Responses to Ukraine’s Nazi Hit List from Around the World — Part 4By EIR
Aug. 28—This is the fourth installment of EIR’s roundup of responses from around the world to the posting by the U.S.-funded and State Department sponsored Ukrainian Center for Countering Disinformation (CCD) of a Black List—essentially a “hit list”—of 72 prominent individuals from many nations, accusing them of being Russian propaganda agents, “information terrorists,” and “war criminals,” due to their failure to submit to the U.S./UK/NATO “narrative” about the military operations in Ukraine. The first 30 people listed were members and friends of the Schiller Institute who had spoken at a Schiller Institute conference during this year. You can find Part 1 of this series here, Part 2 here, and Part 3 here.
In addition to mounting responses from around the world denouncing the Ukraine Center for Countering Disinformation hit list, two major, relevant developments took place this week.
First, the U.S. Department of Homeland Security (DHS), according to an official DHS press release on Aug. 24 announced that their own “Ministry of Truth”—the Disinformation Governance Board established in April of this year—has been “terminated,” and the Secretary has “rescinded its charter, effective today, August 24, 2022.” While this was not directly the result of the outcry against the deadly Ukrainian hit list, the outrage against this threat to the right to free speech and to physical safety certainly contributed to the opposition to the DHS attempt to have an American branch of this fascistic body. Of course, the DHS statement went on to say that “the Department will continue to address threat streams that undermine the security of our country consistent with the law, while upholding the privacy, civil rights, and civil liberties of the American people and promoting transparency in our work.
The second major development was the exposure of the operation of the Myrotvorets institution in Ukraine, a supposedly “non-government” organization in Ukraine which is not new, but has since the 2014 Maidan coup been publishing thousands of names of Ukrainians, Russians, and foreigners, labeling them “enemies of the state,” and taking great pride when people on its list are assassinated. (See further documentation on Myrotvorets in this issue of EIR).
The recent, expanded exposure of this overtly fascist institution was one result of the Aug. 20 assassination of Daria Dugina in Moscow, mafia style, by a bomb placed under her car.
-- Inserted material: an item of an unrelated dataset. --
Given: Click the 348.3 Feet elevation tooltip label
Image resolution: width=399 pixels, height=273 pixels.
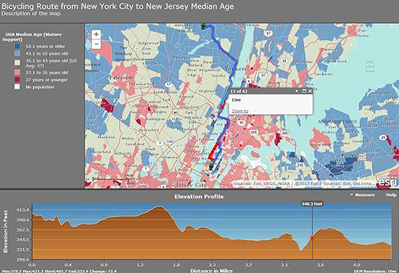Looking at the screenshot, I should [311, 205].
Dugina was a prominent journalist who had written about the actual conditions in the Donbas region of Ukraine and the fascist policies of the Azov Regiment and other Ukrainian institutions.
Russian Ambassador to the United Nations Vasily Nebenzia, speaking to the press on Aug. 24 at the UN, said, “The killing of Daria Dugina in Moscow was made on a clear terrorist basis, I would say.” Handing a picture to the press, he added: “This is the infamous Ukrainian website Myrotvorets which shows [her] picture with the inscription ‘liquidated,’ ‘eliminated’.”
Helga Zepp-LaRouche and Harley Schlanger of the Schiller Institute are on the Myrotvorets hit list, among others.